Throughout the '70s and '80s the appetites of thrill-hungry cinemagoers around the globe continued to be satisfied by prolific local auteurs Cirio H. Santiago (TNT JACKSON) and Bobby A. Suarez (CLEOPATRA WONG) — and in the late 1970's Francis Ford Coppola re-invigorated a whole new epoch of filmmaking by choosing to shoot the infamously troubled production, APOCALYPSE NOW in the Philippines.

Our journey climaxes in 1981 when this country fights back and reclaims its very own special national identity via the inaugural Manila International Film Festival and accompanying Film Market. Conceived to showcase the Philippine's glorious screen culture, the market's biggest success was FOR Y'UR HEIGHT ONLY, a low budget, home-grown James Bond spoof starring an 83cm primordial dwarf named Weng Weng. The film sold to countless international territories and is now arguably the most well known exemplar of the Filipino genre film abroad.

MACHETE MAIDENS UNLEASHED! is everything you ever wanted to know about drive-in filler from Manilla! The ultimate insiders' account of genre filmmaking in the Philippines, it boasts a role call of local and international survivors from this period, including many visiting American B-movie starlets who were totally unprepared for this devil-may-care school of filmmaking. Sitting alongside the talking heads are a dazzling array of outrageous film clips from key Philippines-lensed productions. This is the ultimate Filipino femme-fest!


"the film’s most revealing interviews are with the bevy of female actors who bared it all from the waist up, fought swamp monsters, mercenaries and often each other while working under less than luxurious conditions – such as a wet cave used as a dressing room that also doubled as the men’s latrine."

"Never underestimate a creative B-movie industry’s ability to find a new group to exploit."

“Filipino filmmakers would watch American films and try to duplicate them, but they did it in the simplest and often the most dangerous way possible,” says Hartley, who previously explored the B-films of his native Australia in his 2008 documentary Not Quite Hollywood: The Wild, Untold Story of Ozploitation!.

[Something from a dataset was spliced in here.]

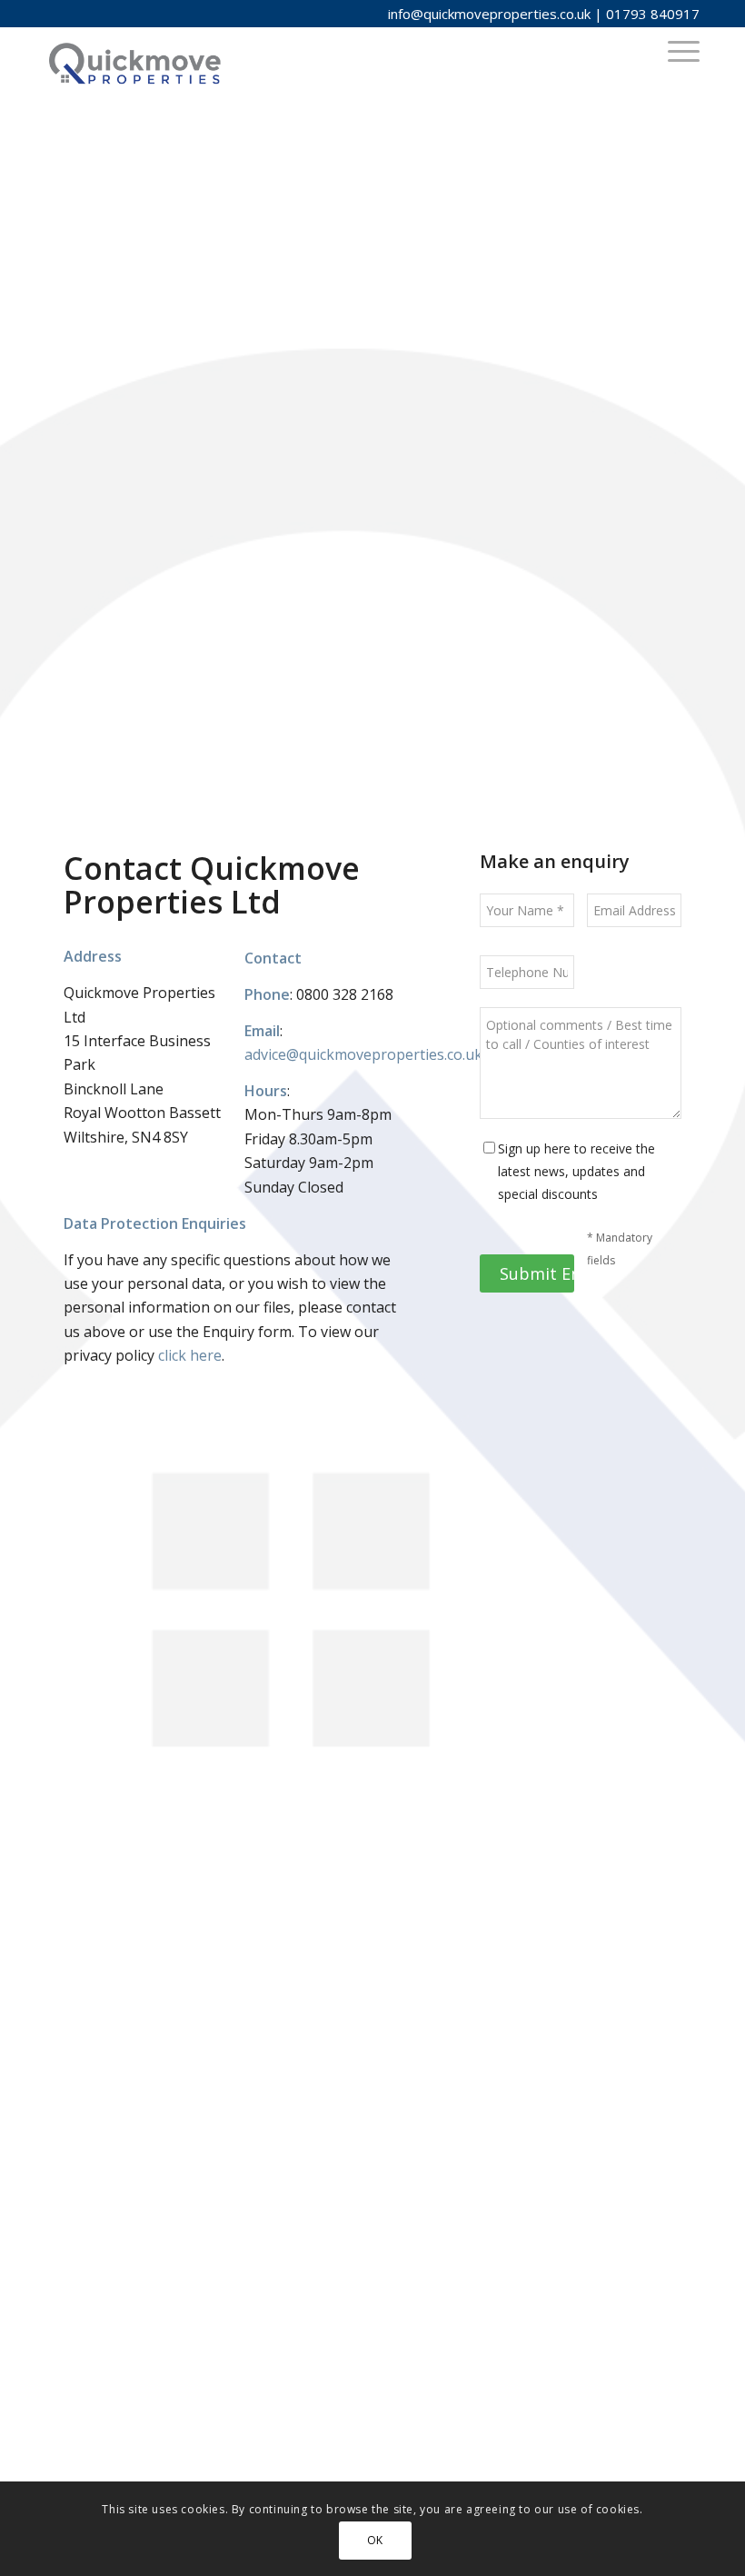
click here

“When they saw a guy jump through a glass window, they didn't realize it was breakaway glass. So they would just throw somebody through a plate glass window.”

"So, consider this your introduction to the lesser-known corners of Filipino cinema. Or, just go for the non-stop stream of ’70s boobs. Because American Apparel ads can’t fake the real thing."

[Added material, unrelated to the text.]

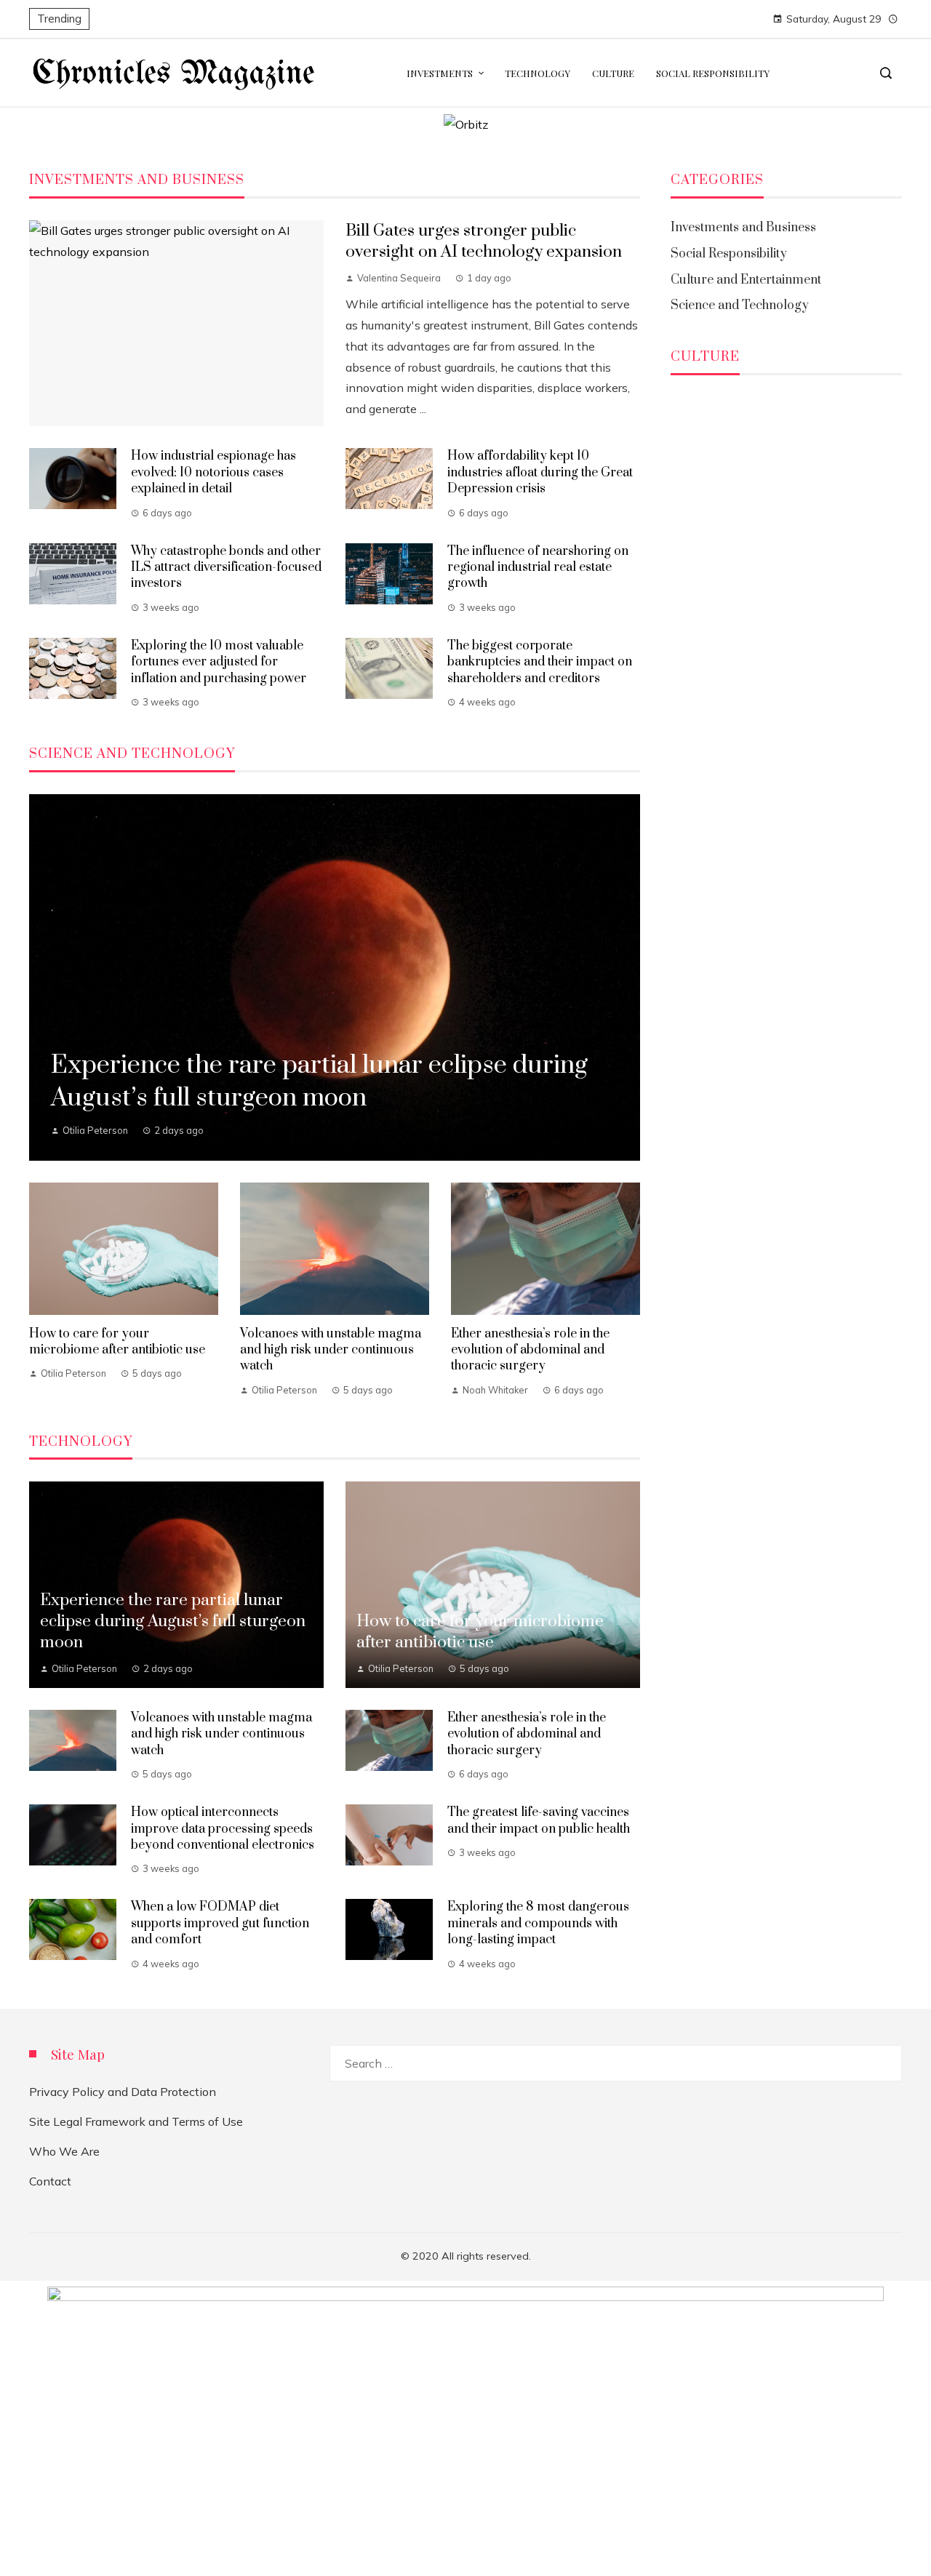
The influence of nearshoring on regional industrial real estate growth (537, 567)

"Assembling interviews with Corman, his stars and the filmmakers, Hartley conducts a delightful, briskly paced tour of the very finest exploitation tactics: constant nudity, lurid violence and cheesy political speechifying."

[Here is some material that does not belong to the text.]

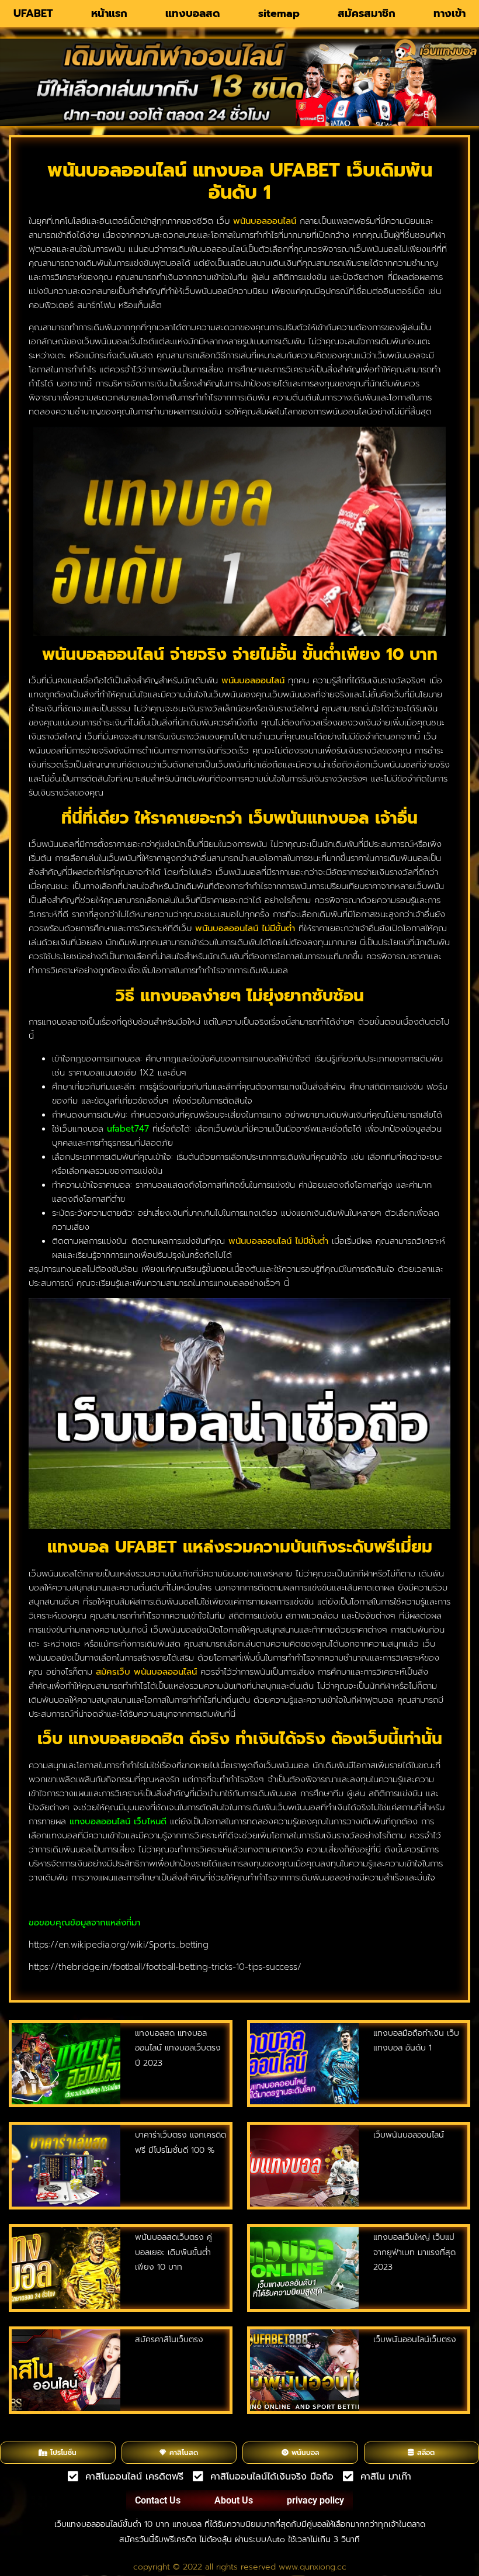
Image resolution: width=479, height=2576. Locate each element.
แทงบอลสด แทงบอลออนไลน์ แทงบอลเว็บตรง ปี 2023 (178, 2048)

"The doc’s own high quota of bare boobs, big laughs and bigger explosions ensures that it has the same sleazy appeal as the movies it salutes."

"an unabashedly graphic documentary (we're talking more boobs than you'll find in parliament) about a cheesy, and yet fascinating, subject."

"a fun look back at a simpler time in moviemaking"

"Though sadly lacking many machetes or maidens, this ridiculously entertaining documentary explores the robust Filipino exploitation movie-making scene of the ‘60s and ‘70s. Director Mark Hartley assembled interviews with key players like Roger Corman to form a poignantly nostalgic look at a forgotten period of outlaw filmmaking."

"... it's awfully hard to dislike a movie like this. You want clips of women in prison being unconvincingly tortured? You got 'em. You want to see a three-foot-tall actor flying around with a jet pack? You got it (via James Bond spoof For Y'ur Height Only). You want a thorough, if superficial, summary of a film movement of questionable merit? You got it. You want funny stories about the utter shamelessness of some of these companies? Done."